Use the compiler and the language itself, its standard library if necessary. For the original code, which methinks is C#, int32.MaxValue is the right answer, always. For C or C++, we must use the limits headers. If, and only if, for some obscure reason these aren’t available, should you resort to the black arts. For example ((~0u)>>1), which only works if the integers are binary numbers (no, that’s not actually guaranteed by the standards for C and C++).
Type safety is a major issue in software development, especially when language features vary over platforms, something programming languages such as Java and C# work hard to eliminate and protect you from, but C and C++ thoroughly exploit to generate efficient code.
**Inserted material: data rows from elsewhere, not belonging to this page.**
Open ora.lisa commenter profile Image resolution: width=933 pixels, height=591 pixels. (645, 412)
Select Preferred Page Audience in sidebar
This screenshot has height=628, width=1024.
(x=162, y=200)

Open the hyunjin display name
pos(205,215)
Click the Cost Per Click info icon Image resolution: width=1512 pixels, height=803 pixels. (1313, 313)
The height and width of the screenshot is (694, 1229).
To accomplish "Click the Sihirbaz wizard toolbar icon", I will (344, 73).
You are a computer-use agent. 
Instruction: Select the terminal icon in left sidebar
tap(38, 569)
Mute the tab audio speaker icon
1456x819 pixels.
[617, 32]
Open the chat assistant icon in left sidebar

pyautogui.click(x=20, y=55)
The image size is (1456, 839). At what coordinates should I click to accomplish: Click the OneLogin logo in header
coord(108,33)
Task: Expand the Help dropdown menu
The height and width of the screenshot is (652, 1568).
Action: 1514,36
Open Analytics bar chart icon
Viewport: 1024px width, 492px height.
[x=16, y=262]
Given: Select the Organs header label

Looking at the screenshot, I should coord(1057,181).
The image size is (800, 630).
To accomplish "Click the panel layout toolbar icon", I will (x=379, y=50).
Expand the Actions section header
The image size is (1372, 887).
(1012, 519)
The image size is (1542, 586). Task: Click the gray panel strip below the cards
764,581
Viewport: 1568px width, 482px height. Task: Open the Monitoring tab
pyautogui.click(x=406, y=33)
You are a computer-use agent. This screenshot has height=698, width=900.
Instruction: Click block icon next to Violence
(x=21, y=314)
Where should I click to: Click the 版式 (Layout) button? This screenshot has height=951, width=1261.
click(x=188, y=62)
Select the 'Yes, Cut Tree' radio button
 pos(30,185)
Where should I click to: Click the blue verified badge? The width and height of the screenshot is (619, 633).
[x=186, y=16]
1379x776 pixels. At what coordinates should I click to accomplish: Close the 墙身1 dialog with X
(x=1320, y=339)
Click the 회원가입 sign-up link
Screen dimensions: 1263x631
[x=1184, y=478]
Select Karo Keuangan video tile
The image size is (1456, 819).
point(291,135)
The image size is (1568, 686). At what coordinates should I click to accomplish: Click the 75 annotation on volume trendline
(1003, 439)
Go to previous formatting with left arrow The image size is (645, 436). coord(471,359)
So, what’s the right method of getting what, exactly? Let’s refer to this table:
what | C | C++ |
Bits per char | CHAR_BIT in <limits.h> |
std::numeric_limits<char>::digits in <limits> |
Max int (signed) value |
INT_MAX in <limits.h> |
std::numeric_limits<int>::max() in <limits> |
Size of memory block | size_t in <stddef.h> |
size_t in <cstddef> |
File offset | off_t in <sys/types.h> |
std::streampos in <iostream> |
Pointers as integers | intptr_t, uintptr_t, and ptrdiff_t in <stddef> |
intptr_t, uintptr_t, and ptrdiff_t in <cstddef> |
These are guaranteed by the standards to be the right types and values. Use them.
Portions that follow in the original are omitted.